Austria’s short-term works scheme, the Kurzarbeit, which was set to expire by the end of June, was officially extended until the end of the year.
The scheme allows companies particularly affected by the coronavirus pandemic to ask for government assistance as long as they keep their workforce. Employees in Kurzarbeit work fewer hours and receive a fraction of their salary, paid by the scheme – up to 90 per cent, depending on their pay.
Discussions are still ongoing between the trade union and the Chamber of Commerce on the details of the short-time work extension, broadcaster ORF reported.
Employers want the government to increase the percentage of the salary paid to workers, asking all employees receive a 90 per cent net replacement for wages. Workers with higher salaries could receive as little as 70 per cent of their wages from the scheme, leading to a significant loss of income.
Austria’s Labour Minister Martin Kocher said that the extension was only possible after “significant compromises” and that the system will only exist in very specific cases in the future.
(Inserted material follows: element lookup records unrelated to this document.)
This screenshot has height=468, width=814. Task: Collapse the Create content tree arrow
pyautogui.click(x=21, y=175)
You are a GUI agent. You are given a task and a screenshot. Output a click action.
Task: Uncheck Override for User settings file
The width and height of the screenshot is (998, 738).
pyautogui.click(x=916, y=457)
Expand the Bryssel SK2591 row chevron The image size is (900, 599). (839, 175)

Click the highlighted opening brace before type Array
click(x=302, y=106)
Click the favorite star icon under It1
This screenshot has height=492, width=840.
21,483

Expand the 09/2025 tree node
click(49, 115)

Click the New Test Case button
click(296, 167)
He didn’t give further details, though.
One of the reasons for the extension, ORF reports, was to cushion the economic consequences of the Ukraine war.
Kurzarbeit and unemployment rates
April 2020 saw the highest number of people, more than one million, on the scheme. Around 53,000 people were still pre-registered for short-time work at the beginning of the week. From March 2020 to the end of March 2022, government spending on coronavirus short-time labour amounted to € 9.56 billion.
At the same time, the domestic labour market has seen a decrease in unemployment, even with the slowdown due to the war in Ukraine and soaring energy prices.
Compared to just one week ago, 4,216 fewer people were unemployed. Currently, 324,977 people are registered with the Public Employment Service Austria (AMS) as unemployed or in training. 251,633 of them are looking for a job, and 73,344 are in training measures of the AMS.